В соседней комнате гулко и жалобно застонал диван. В такт ему, хрипло и тяжело, как умирающее животное, застонала женщина. Время от времени стоны стихали, и было слышно, как она что-то быстро и неразборчиво бормочет. Эти стоны и бормотания обостряли мою и без того дикую мигрень.
– Эй, полегче там, кролики, – забарабанил я кулаком в стену. – Мебель поберегите!
Стоны на секунду стихли, а потом возобновились с удвоенной силой. Я безнадёжно обмяк. Судя по всему, за стеной трудился мой друг – Алексей и, если мне не изменяла память, «труд этот был страшно громаден», поскольку женщина, которую он вчера подцепил, была стара, толста и страшна…
– Сволочи! Дождётесь у меня, – уныло прокричал я. – Сейчас вот как опохмелюсь, как начну ругаться во все инстанции! Никакой управы на вас нет! Дикари!
– А можно потише, а? – вдруг услышал я и вздрогнул. – Голова очень болит…

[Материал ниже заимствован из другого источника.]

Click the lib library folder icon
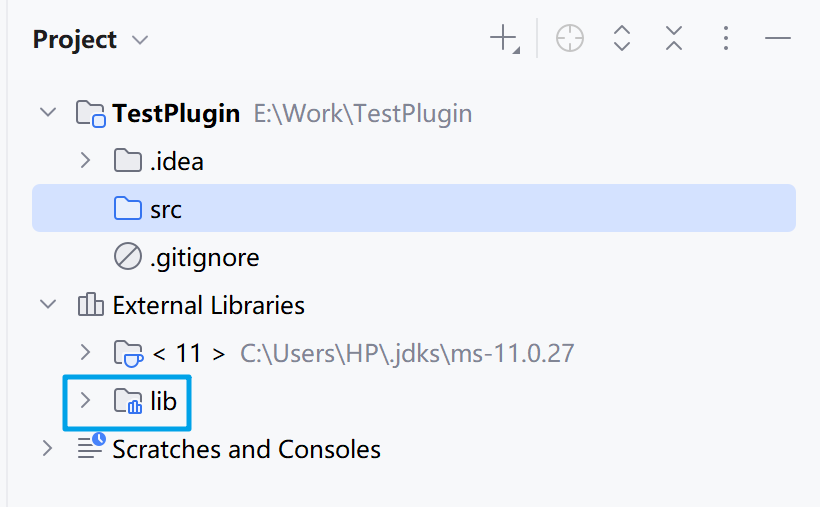The image size is (820, 507). (x=128, y=402)
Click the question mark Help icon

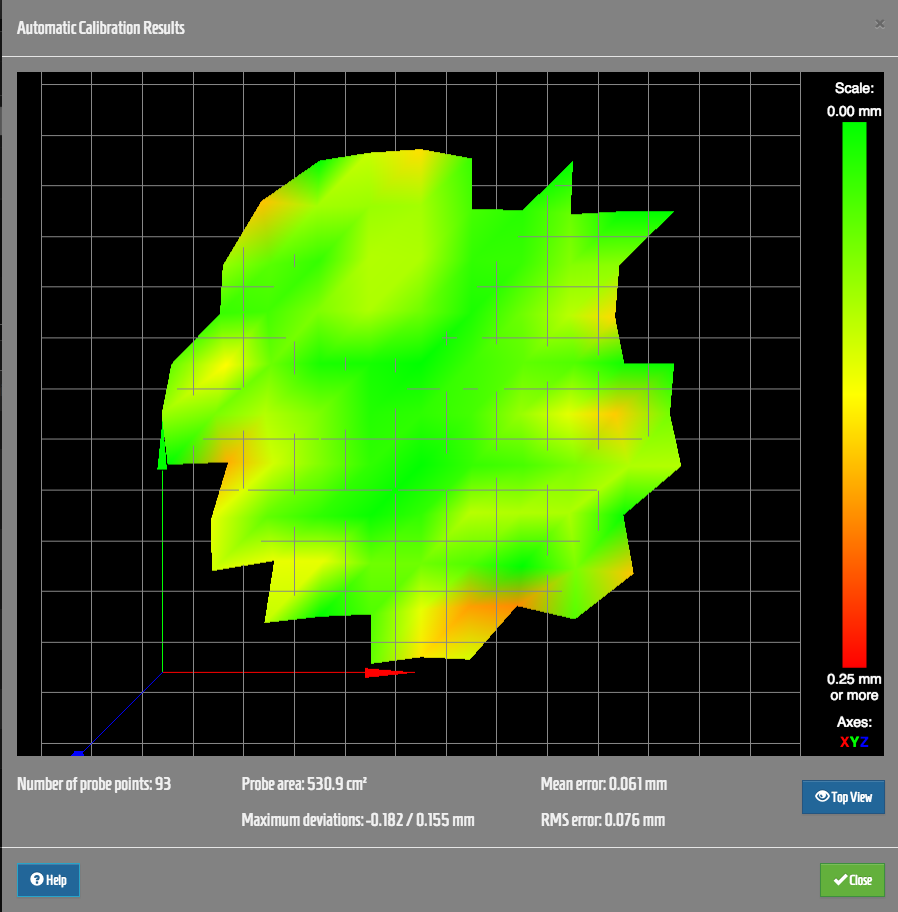click(37, 880)
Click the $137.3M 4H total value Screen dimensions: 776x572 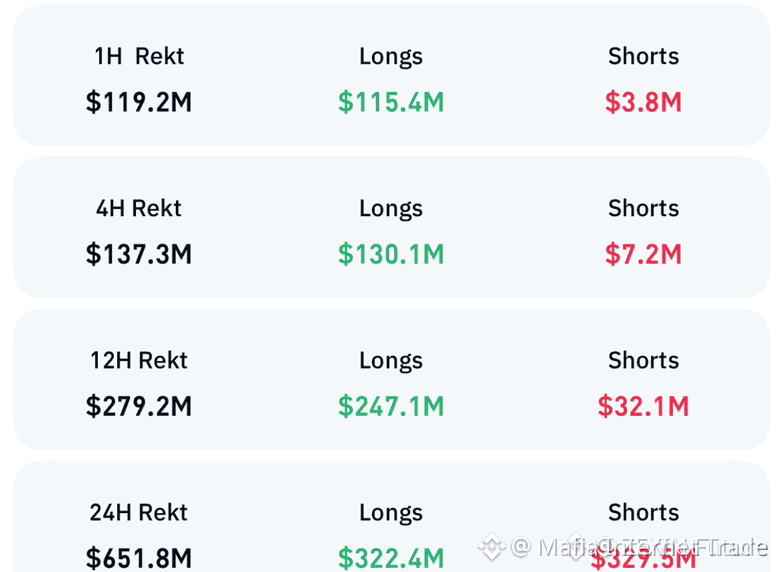point(139,254)
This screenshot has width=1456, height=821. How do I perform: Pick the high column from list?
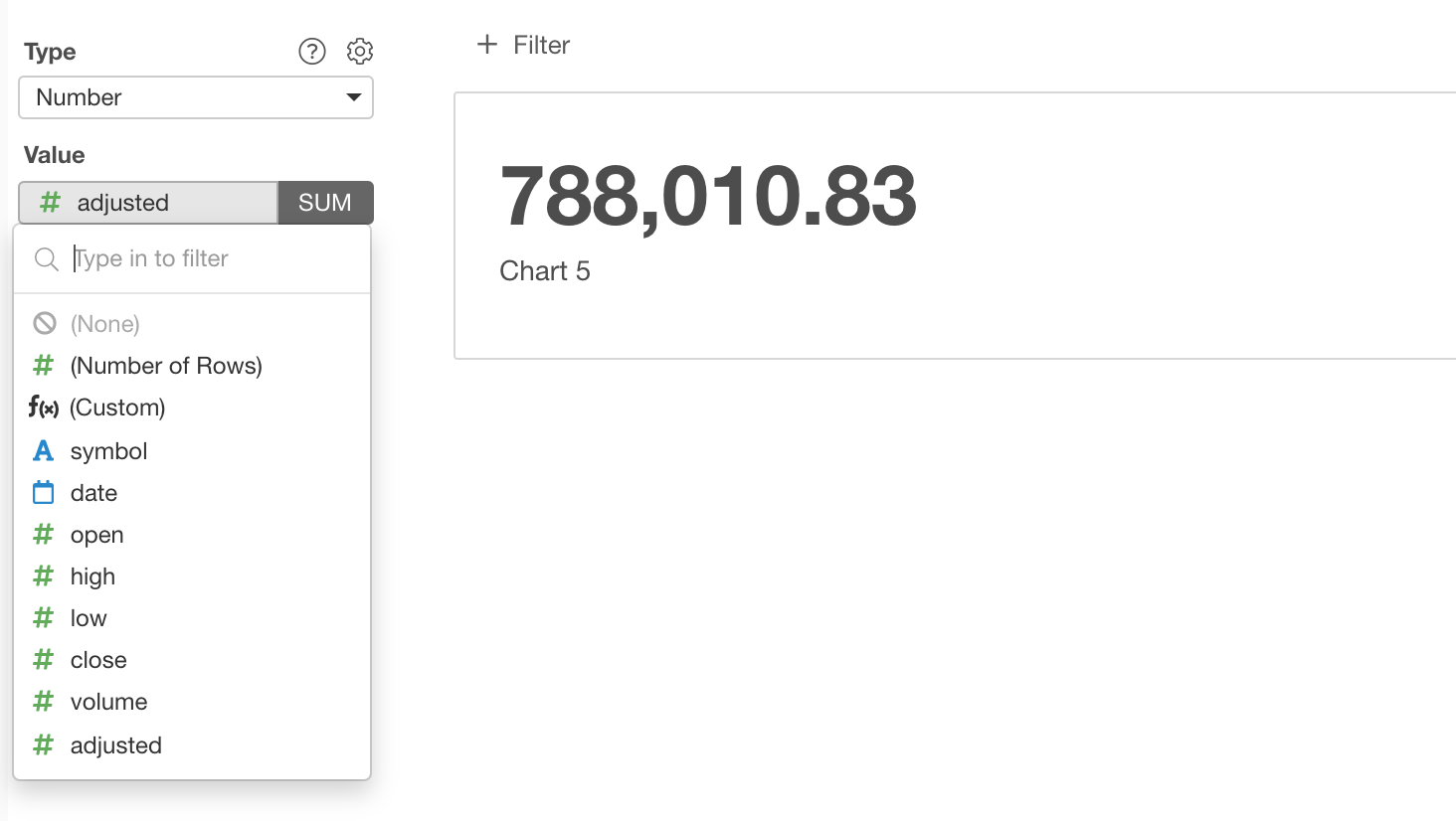92,576
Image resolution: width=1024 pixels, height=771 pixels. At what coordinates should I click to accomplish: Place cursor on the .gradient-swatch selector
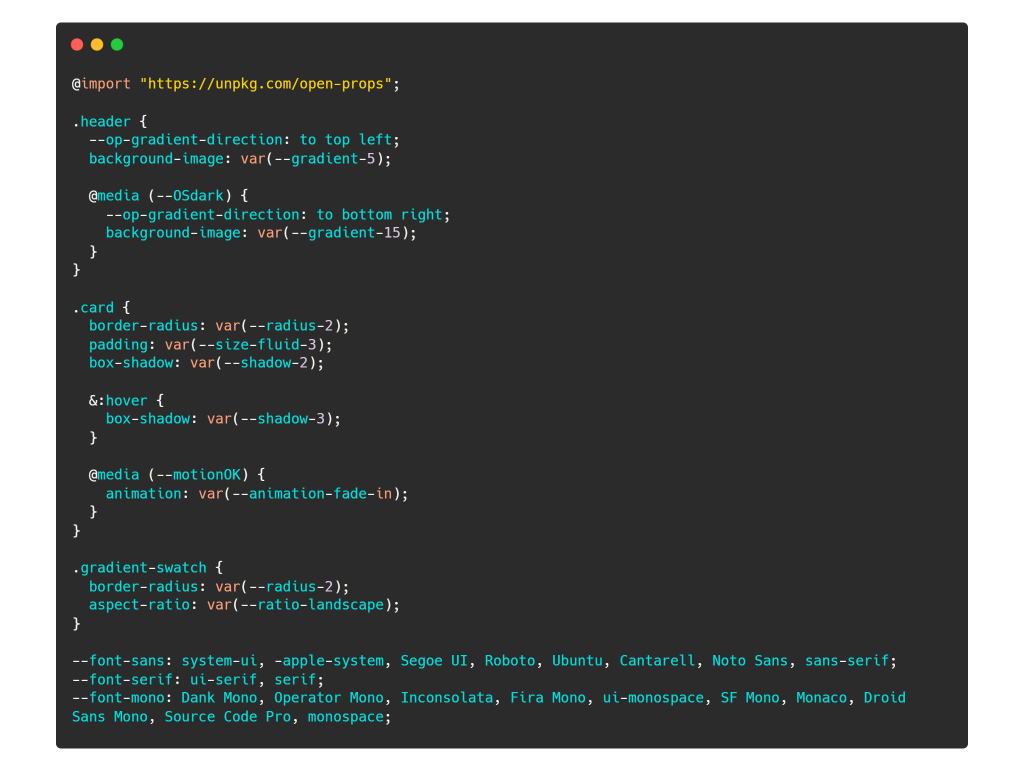[x=139, y=568]
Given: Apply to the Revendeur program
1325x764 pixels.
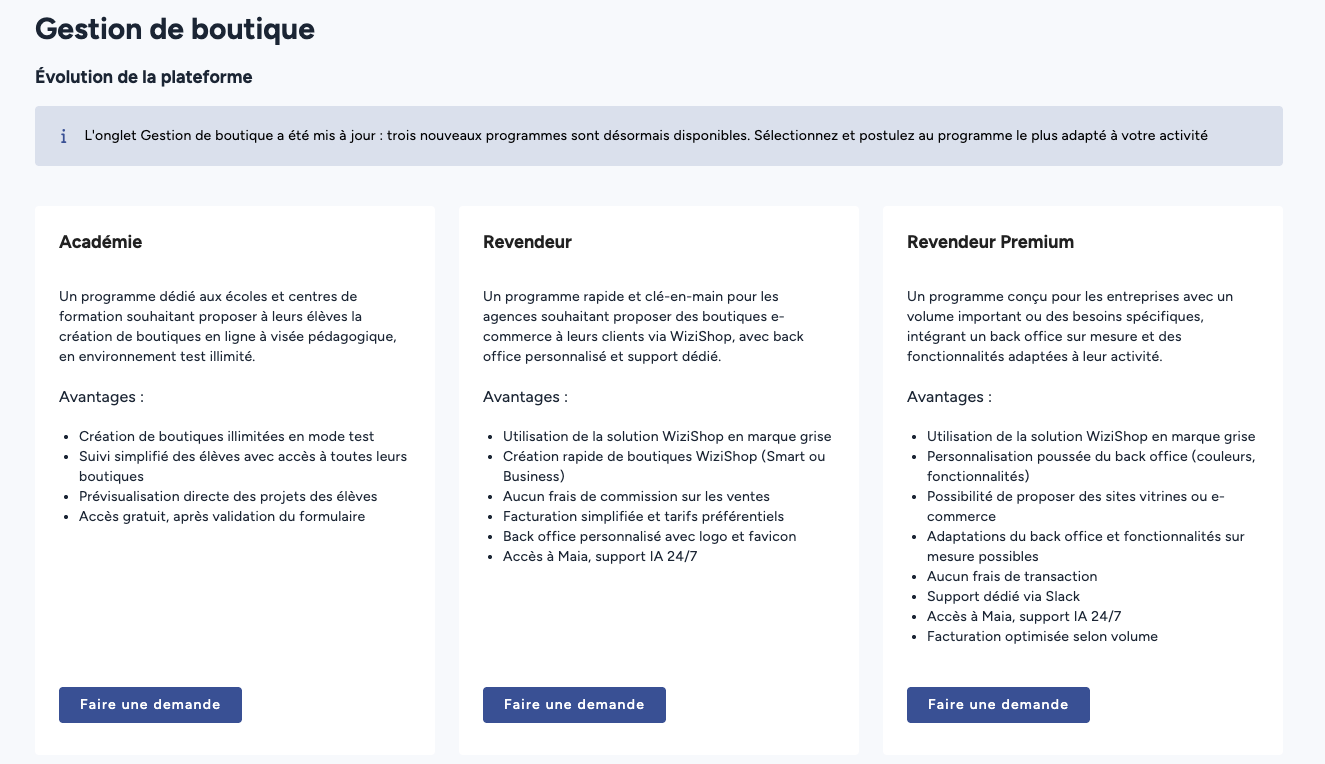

На моей всклокоченной и разверзнутой кровати, в самом её центре, на спине, лежала голая девица, её длинные тёмные волосы закрывали ей лицо. Я совсем забыл про неё. Ей было около 30, и она была лет на 15 моложе и килограмм на 25 легче той, застеночной. Накануне, я даже было подумал, что они мать и дочь… Вчера вечером, на каблуках, в чёрном открытом платье и на фоне своей подруги она выглядела весьма и весьма эффектно. Теперь – нет. Их имена я не смог бы вспомнить даже под пытками…
– О, привет, – я отсалютовал ей шляпой. – Ты как, жива?
– Нет… – она приподнялась на локтях. – А сколько сейчас времени?..
– В аду часы не тикают! – злобно выдал я. – Могу только сообщить, что сейчас начало следующего за вечером пятницы дня.
Она бессильно откинулась на подушки и жалобно заныла:
– Принеси водички, пожалуйста, а-а-а-…
– Воды нет! У меня из кранов только пиво течёт и ликёры всяческие… А ещё есть джин.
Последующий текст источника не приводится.